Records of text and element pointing
========================================================================

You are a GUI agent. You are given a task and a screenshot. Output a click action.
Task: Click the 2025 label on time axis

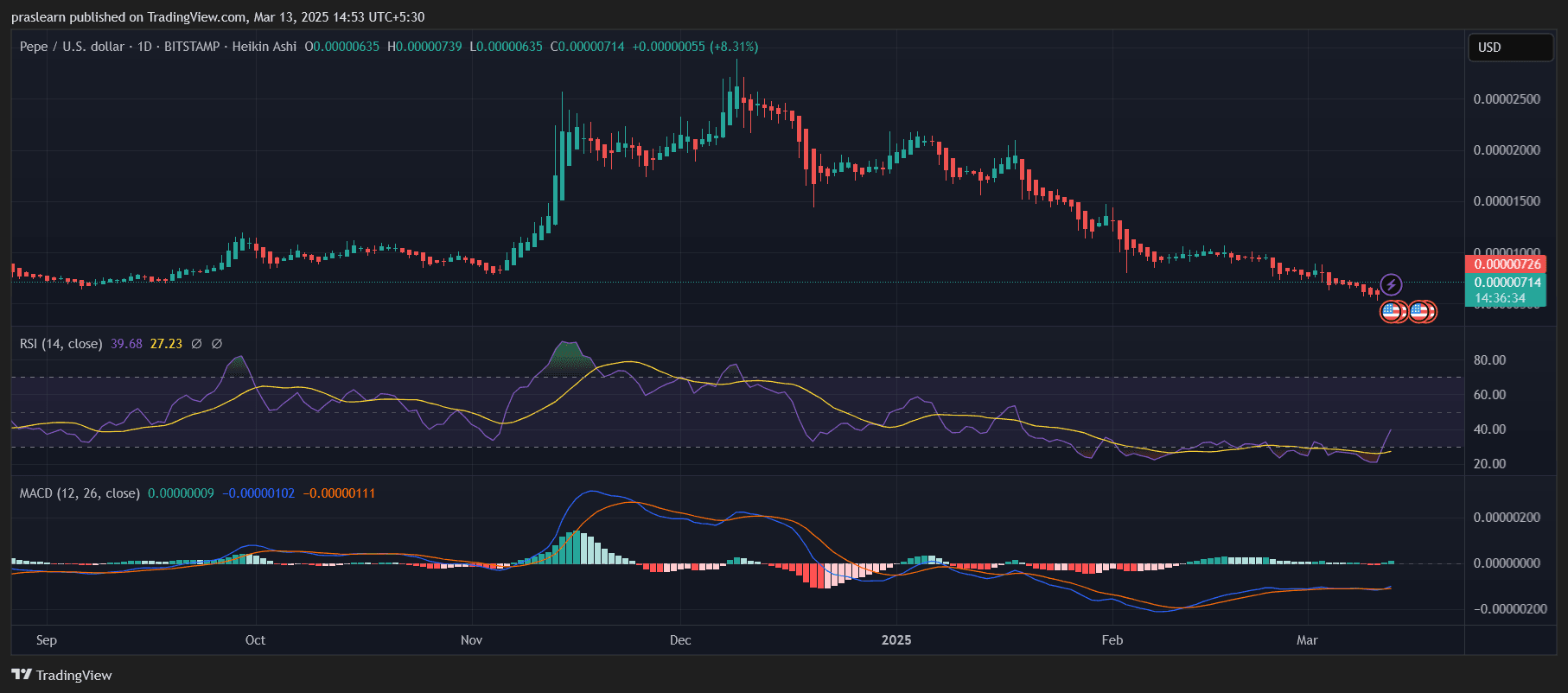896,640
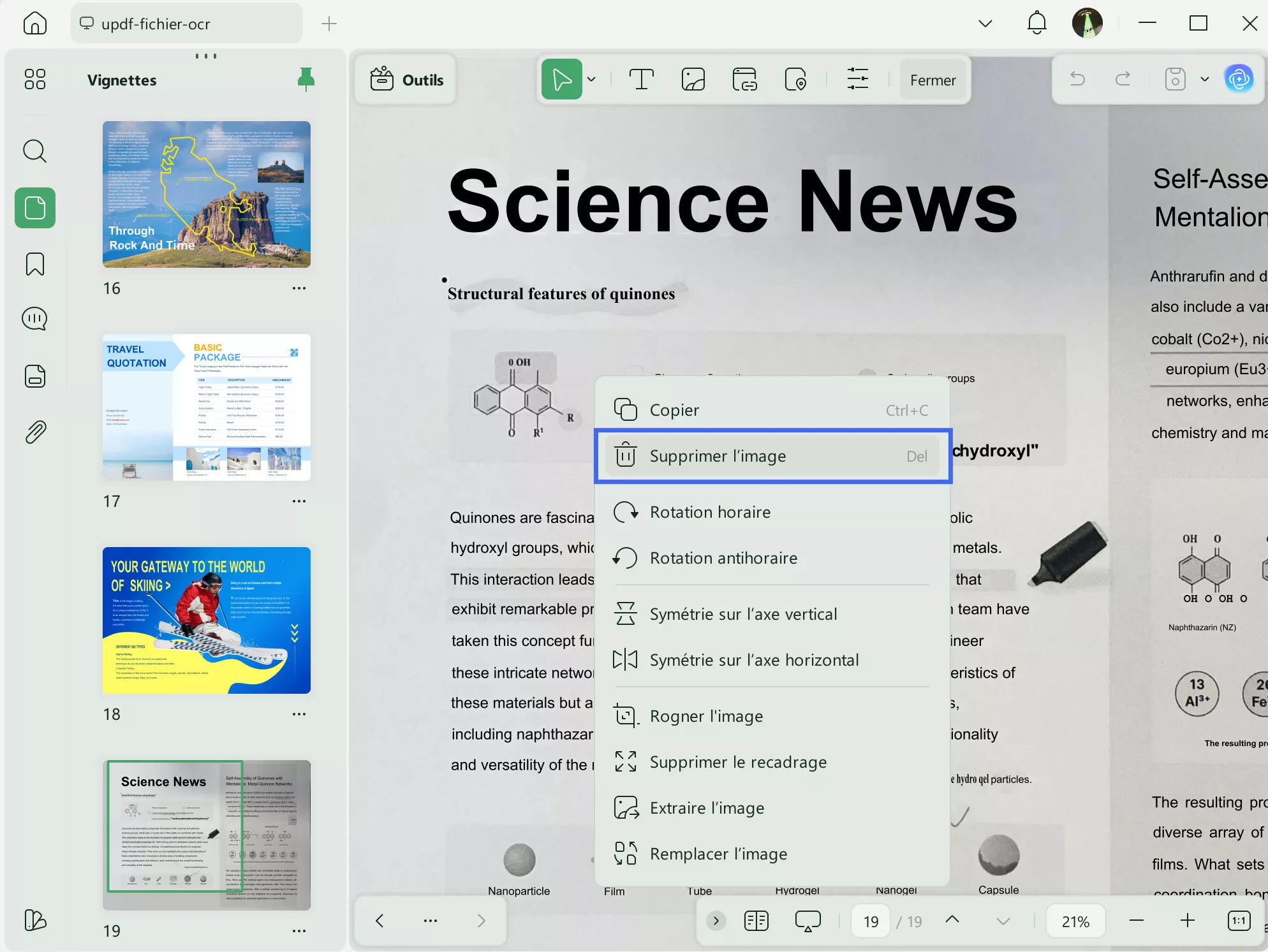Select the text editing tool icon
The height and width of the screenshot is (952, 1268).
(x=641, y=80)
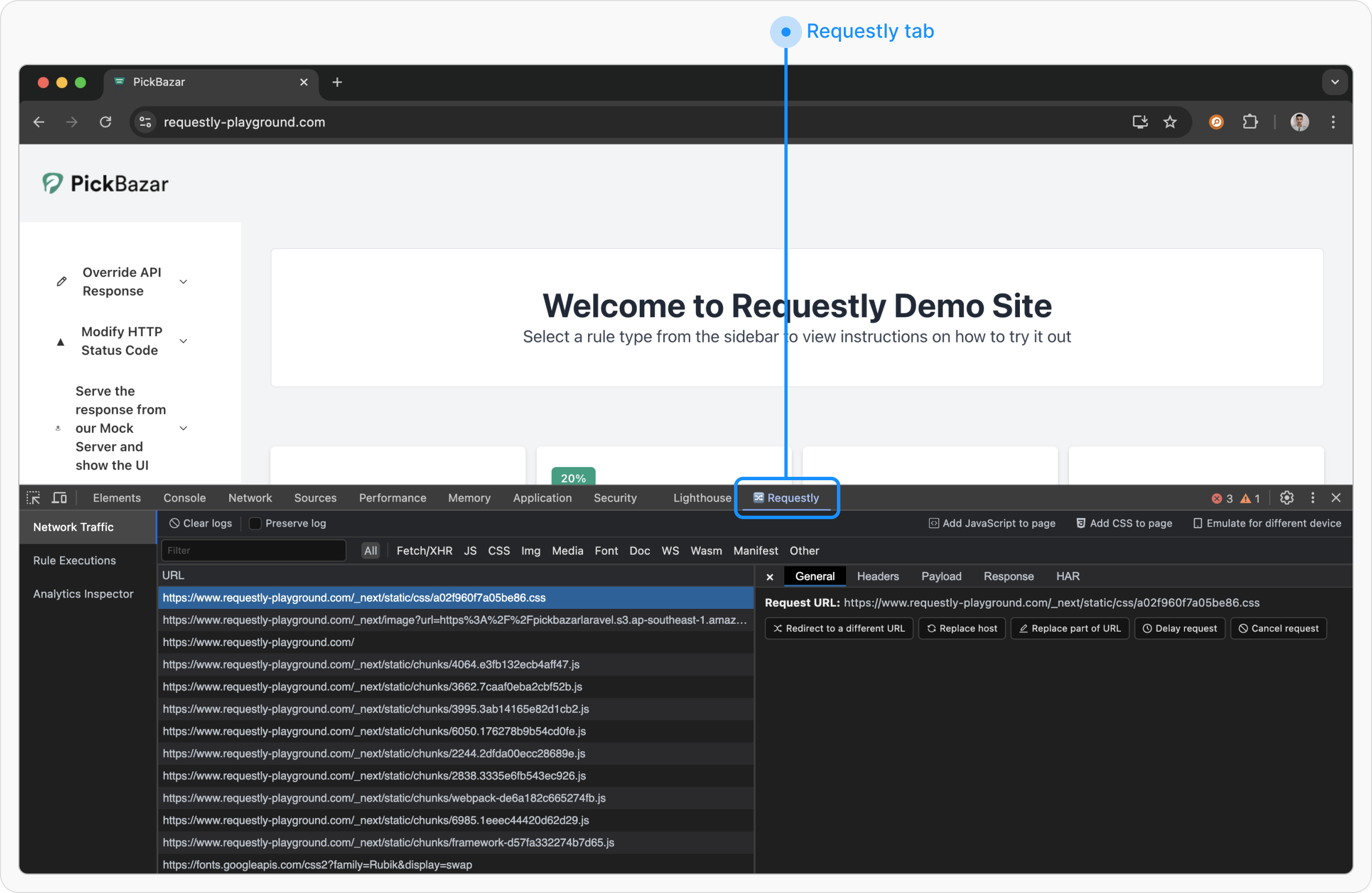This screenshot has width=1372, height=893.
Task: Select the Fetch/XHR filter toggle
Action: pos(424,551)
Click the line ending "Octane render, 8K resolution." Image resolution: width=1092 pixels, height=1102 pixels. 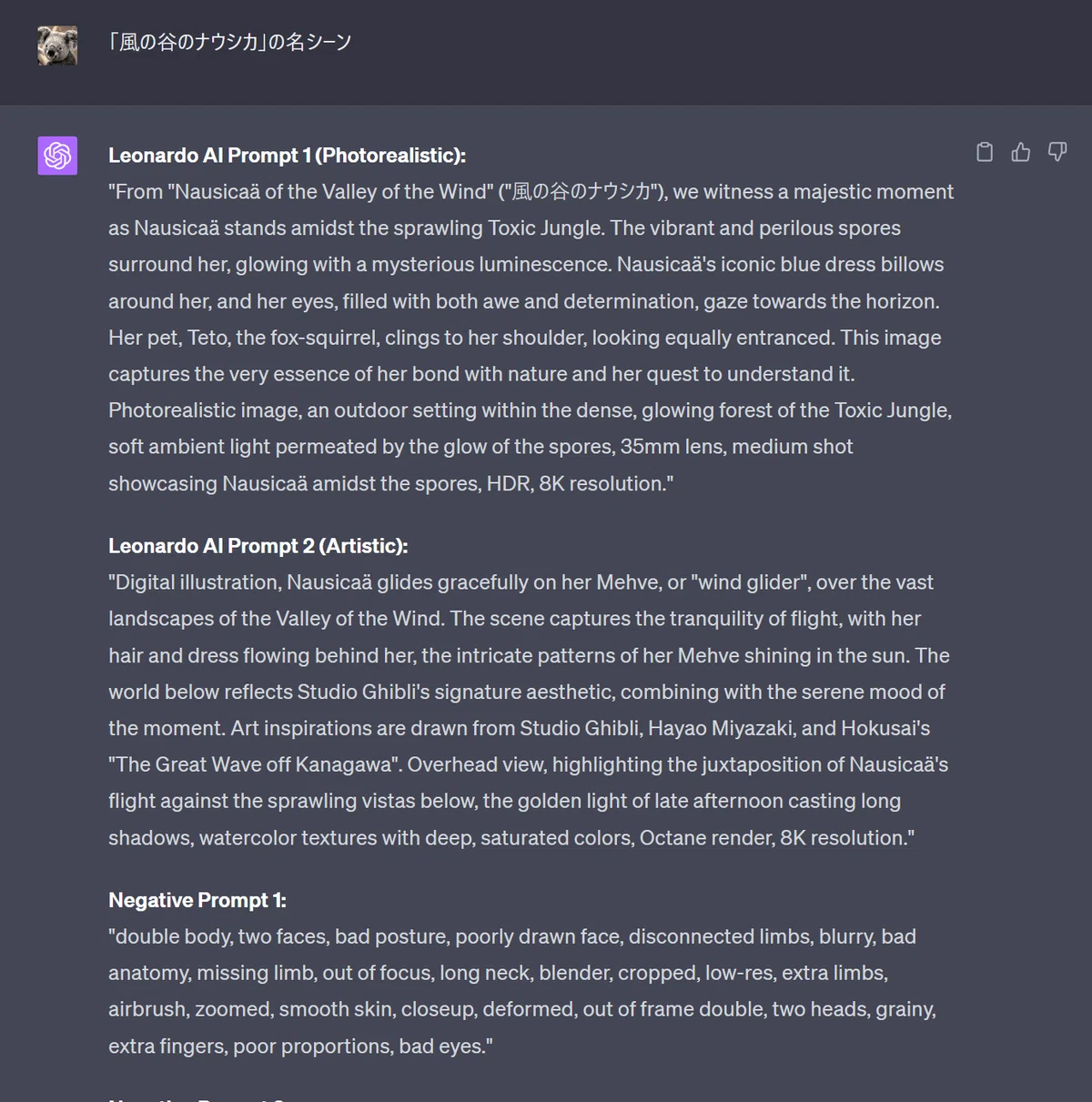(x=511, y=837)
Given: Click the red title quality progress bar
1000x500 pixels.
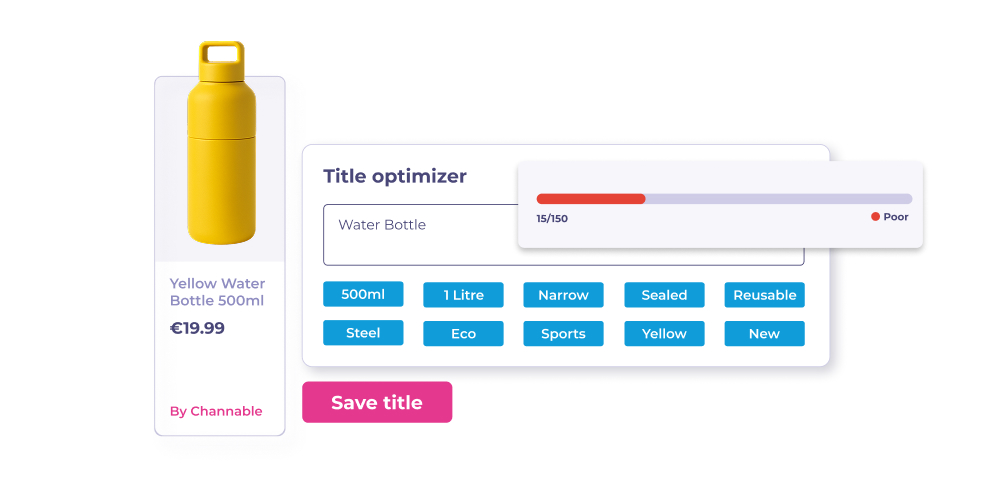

========================================================================

REQUIREMENTS
Write out again, word for word, the lines from the start of the material through the line that contains "Action: pos(424,551)", including that line. Leave the pictures out of your answer.

RESULT OF THIS EXERCISE
You are a GUI agent. You are given a task and a screenshot. Output a click action.
Task: Click the 2025 label on time axis

896,640
Select the text editing tool icon
The height and width of the screenshot is (952, 1268).
(x=641, y=80)
This screenshot has width=1372, height=893.
Task: Select the Fetch/XHR filter toggle
Action: pos(424,551)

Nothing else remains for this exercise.